本件事故が、本件患児を担当していた医療関係者に一定程度の精神的負荷を与えるものであることは否定されないものの、被控訴人と業務経験等が同等程度の産婦人科看護師を基準としたときに、前記で示した本件事故の内容や状況、被控訴人の関与の程度に照らして、業務負荷の分析表にいう、本人の驚愕等の程度が、うつ病を発症させる程の強度な精神的負荷を科される状態に置かれるものであったとまでは認めることはできない。

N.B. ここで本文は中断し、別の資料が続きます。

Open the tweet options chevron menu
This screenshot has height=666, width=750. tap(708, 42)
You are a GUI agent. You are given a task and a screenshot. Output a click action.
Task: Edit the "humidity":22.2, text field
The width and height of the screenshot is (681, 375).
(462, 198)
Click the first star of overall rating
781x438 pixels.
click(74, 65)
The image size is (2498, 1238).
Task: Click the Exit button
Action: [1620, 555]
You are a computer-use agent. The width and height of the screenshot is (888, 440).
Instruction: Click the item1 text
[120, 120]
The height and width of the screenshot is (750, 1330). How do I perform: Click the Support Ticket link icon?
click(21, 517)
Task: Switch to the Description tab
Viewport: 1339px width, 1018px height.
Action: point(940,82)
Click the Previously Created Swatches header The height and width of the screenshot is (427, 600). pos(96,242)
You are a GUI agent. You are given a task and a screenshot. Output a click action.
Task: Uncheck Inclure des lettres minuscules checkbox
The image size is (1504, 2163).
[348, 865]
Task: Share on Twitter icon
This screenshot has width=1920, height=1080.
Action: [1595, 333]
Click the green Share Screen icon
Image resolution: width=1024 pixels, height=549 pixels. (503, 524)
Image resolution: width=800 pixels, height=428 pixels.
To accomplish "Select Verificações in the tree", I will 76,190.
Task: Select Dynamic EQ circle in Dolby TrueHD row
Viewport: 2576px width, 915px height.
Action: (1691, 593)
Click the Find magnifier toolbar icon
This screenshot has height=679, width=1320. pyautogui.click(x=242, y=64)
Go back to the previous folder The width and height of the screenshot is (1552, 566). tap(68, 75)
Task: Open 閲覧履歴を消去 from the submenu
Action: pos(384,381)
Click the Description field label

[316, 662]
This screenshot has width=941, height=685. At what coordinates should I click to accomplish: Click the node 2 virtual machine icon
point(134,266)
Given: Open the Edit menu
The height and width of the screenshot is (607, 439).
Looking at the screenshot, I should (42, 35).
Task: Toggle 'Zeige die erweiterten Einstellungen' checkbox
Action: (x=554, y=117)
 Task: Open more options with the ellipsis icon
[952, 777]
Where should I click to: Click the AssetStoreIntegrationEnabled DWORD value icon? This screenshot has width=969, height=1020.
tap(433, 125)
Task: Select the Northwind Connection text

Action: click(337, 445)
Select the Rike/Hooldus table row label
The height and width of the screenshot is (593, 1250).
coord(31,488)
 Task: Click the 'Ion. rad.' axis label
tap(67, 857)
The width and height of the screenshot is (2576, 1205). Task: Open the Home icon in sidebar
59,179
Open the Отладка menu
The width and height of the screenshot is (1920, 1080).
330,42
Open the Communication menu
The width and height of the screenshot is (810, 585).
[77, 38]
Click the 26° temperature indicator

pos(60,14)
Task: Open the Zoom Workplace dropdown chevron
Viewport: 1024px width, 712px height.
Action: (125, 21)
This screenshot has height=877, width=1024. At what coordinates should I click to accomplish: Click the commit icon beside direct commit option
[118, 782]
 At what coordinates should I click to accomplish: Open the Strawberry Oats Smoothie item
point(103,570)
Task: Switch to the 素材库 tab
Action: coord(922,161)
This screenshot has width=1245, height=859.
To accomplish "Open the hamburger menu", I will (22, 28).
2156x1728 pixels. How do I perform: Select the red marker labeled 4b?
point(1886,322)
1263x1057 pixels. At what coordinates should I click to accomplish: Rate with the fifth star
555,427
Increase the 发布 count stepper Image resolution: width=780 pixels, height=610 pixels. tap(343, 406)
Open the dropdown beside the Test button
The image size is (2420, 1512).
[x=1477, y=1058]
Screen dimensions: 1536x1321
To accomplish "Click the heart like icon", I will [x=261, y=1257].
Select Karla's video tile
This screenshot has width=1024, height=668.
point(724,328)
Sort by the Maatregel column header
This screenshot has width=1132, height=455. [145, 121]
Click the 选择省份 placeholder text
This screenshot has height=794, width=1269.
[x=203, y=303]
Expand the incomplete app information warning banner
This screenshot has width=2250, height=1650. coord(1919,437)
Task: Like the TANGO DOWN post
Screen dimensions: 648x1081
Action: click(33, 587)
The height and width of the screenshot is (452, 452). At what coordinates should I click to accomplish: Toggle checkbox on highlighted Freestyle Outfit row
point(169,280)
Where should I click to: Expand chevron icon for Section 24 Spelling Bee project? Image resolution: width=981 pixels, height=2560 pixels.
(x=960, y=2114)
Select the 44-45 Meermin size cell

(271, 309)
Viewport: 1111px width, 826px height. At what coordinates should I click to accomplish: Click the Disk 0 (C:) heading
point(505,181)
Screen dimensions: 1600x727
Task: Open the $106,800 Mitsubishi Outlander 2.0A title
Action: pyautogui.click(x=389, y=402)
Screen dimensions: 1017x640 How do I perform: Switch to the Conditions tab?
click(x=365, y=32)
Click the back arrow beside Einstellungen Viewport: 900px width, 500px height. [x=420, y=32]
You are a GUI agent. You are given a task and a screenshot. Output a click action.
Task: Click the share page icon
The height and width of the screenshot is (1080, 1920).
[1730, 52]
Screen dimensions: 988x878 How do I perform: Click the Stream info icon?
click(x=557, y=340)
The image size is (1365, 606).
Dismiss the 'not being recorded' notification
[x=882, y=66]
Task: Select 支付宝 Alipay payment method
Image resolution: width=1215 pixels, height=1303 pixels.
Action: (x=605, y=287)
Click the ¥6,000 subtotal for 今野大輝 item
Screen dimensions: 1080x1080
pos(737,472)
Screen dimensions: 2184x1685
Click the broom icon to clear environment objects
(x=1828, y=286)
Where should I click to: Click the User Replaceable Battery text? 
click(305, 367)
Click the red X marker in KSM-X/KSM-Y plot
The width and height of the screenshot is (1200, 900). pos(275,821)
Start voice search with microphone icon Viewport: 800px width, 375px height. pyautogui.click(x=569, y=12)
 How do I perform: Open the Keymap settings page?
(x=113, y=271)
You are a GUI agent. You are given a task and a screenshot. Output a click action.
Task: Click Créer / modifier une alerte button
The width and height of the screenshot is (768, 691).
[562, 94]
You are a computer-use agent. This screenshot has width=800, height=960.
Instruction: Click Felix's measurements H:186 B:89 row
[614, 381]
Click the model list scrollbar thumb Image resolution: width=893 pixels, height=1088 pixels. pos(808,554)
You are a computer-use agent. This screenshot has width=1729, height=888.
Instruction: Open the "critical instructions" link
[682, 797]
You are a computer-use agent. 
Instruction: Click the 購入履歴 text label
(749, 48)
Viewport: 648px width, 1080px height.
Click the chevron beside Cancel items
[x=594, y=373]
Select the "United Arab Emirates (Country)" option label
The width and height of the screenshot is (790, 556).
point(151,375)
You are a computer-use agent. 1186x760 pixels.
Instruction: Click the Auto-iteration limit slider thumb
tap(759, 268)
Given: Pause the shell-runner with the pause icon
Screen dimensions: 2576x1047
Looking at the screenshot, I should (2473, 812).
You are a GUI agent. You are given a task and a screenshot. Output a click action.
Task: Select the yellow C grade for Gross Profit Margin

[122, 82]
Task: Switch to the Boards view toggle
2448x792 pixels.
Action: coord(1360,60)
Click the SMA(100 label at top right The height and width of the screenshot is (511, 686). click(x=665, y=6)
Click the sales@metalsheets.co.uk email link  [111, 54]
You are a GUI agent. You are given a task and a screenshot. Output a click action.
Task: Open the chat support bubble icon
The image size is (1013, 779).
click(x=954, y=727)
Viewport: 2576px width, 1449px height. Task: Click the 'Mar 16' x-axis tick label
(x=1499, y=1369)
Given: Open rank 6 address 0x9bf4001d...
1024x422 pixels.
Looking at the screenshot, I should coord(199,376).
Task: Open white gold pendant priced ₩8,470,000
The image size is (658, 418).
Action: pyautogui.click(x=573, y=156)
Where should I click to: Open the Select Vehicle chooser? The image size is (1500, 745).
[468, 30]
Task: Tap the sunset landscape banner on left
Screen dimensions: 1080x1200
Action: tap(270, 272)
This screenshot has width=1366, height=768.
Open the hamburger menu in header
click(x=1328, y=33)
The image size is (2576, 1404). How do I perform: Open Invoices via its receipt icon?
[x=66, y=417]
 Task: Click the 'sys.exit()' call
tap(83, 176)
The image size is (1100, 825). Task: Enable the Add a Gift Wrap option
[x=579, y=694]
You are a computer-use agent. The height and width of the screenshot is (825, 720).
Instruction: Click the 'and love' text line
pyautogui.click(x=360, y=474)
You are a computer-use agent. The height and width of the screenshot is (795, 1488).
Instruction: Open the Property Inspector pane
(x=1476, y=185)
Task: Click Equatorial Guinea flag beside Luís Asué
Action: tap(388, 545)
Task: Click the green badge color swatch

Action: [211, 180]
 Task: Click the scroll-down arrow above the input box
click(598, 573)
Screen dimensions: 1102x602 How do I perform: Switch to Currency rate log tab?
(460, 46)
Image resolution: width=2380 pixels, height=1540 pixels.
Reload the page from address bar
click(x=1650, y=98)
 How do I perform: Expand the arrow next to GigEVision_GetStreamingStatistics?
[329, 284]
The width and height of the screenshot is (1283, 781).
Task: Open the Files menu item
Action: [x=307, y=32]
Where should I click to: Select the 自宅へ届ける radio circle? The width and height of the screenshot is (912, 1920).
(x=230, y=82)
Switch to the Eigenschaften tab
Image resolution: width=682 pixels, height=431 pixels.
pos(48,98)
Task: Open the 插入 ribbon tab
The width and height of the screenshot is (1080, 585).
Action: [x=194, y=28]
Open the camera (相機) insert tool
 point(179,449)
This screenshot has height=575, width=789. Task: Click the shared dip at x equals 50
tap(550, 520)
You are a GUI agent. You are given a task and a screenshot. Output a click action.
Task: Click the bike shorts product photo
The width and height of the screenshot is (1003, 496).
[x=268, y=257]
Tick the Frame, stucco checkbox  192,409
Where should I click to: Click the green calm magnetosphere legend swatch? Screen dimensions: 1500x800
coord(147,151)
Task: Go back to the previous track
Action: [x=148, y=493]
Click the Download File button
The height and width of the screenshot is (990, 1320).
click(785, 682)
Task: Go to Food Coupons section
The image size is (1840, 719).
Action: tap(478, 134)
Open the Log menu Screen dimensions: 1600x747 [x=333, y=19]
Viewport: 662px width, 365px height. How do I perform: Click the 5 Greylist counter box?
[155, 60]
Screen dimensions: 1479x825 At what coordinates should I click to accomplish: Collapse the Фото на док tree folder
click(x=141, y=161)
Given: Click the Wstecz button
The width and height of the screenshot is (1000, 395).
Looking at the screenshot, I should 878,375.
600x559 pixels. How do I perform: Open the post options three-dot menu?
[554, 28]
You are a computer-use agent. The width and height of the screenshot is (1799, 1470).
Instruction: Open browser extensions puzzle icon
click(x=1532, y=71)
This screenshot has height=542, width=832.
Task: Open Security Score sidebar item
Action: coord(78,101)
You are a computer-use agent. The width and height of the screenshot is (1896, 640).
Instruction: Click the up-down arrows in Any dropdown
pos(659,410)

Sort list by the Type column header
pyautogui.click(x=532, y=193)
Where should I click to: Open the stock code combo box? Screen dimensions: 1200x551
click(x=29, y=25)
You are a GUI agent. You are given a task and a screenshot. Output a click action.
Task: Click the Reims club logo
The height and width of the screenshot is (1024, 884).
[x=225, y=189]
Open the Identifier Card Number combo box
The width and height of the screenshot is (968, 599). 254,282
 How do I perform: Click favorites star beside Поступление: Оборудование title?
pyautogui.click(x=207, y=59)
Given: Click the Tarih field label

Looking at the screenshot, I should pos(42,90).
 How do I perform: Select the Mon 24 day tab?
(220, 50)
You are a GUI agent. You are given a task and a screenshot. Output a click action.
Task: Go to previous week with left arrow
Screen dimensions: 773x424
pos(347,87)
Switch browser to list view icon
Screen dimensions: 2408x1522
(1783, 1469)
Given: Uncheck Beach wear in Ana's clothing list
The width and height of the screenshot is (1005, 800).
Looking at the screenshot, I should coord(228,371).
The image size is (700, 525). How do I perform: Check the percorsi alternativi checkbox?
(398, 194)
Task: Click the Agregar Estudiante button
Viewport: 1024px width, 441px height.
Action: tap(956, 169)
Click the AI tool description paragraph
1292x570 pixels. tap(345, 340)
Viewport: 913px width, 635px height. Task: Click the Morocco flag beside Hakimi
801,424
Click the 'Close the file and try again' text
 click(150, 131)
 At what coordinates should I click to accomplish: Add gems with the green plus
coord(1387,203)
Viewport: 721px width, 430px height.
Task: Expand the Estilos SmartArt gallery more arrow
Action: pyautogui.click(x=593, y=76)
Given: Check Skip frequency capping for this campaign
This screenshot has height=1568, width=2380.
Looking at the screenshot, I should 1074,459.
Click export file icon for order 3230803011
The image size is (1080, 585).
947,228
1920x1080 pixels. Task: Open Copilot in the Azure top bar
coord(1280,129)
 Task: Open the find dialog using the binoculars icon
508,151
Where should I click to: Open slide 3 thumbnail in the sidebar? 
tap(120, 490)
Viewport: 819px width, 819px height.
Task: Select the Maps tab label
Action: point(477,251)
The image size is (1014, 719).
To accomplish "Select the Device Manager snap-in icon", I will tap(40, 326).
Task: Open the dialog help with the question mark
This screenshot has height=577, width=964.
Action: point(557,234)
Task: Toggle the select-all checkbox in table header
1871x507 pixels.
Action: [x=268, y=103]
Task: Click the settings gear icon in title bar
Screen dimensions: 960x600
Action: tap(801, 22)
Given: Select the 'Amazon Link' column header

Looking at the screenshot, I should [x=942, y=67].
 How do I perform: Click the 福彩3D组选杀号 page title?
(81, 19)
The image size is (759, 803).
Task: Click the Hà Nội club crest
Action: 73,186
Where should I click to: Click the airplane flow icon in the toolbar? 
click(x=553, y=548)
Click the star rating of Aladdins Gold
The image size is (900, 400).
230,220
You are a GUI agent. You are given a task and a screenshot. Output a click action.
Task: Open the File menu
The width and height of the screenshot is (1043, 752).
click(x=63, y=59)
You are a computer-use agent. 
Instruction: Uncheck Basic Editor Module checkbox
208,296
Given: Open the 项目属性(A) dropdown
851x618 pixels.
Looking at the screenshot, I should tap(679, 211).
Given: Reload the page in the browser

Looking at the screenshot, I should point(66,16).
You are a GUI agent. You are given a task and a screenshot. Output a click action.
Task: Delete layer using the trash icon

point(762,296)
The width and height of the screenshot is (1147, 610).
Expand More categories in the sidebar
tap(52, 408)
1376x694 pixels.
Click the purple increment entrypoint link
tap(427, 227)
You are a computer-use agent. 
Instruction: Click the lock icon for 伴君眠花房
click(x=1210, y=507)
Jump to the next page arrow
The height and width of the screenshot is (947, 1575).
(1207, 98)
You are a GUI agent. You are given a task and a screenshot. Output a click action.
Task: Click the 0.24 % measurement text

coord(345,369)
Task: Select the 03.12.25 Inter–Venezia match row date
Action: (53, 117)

と判示し、新生児の死亡事故と鬱病の発症との間の相当因果関係を否定しました。

3.人の死に慣れているという理由で公務災害・労働災害の対象外としていいのか?

 控訴審の判断は、意訳すると、

当事者である看護師の方は患者の死亡は日常的に経験してきた、

当事者である看護師と同等の業務経験等を有する看護師にとっても、患者の死亡は日常的であったはずである、

本件新生児の死亡は、確率は稀であってもおよそ予期し得ないものではなかった、

予期できたのだから、新生児が死亡したところで、人の死を日常的に経験してきた看護師にとって、驚愕等のレベルは鬱病を発症させるほど強かったとは考えられない、

鬱病の発症は、ストレスに対する脆弱性という本人の個体要因にすぎず、業務に内在する危険が現実化したとはいえないため、公務災害とは認められない、

というものです。

 しかし、人の死が関わる事象について、慣れているから普通平気なはずだというのは、やや暴論であるように思われます。

 本件の一審は、

「救急医療者一般において、小児の心肺停止が、精神的な衝撃を受けた出来事として受け止められている旨の報告」

があることに言及していますし、医療従事者であるとしても、多数経験してきたから人の死をストレスとして感じなくなるということはないのではないかと思われます。

 高裁が用いた論理が通用するとすれば、責任感の強い人、人の死に慣れてはならないと思っている人、人の死に痛みを感じ続けられる人ほど、労働安全衛生の領域から保護されないことになってしまいますが、本当にそれでいいのかと、強い違和感を覚えます。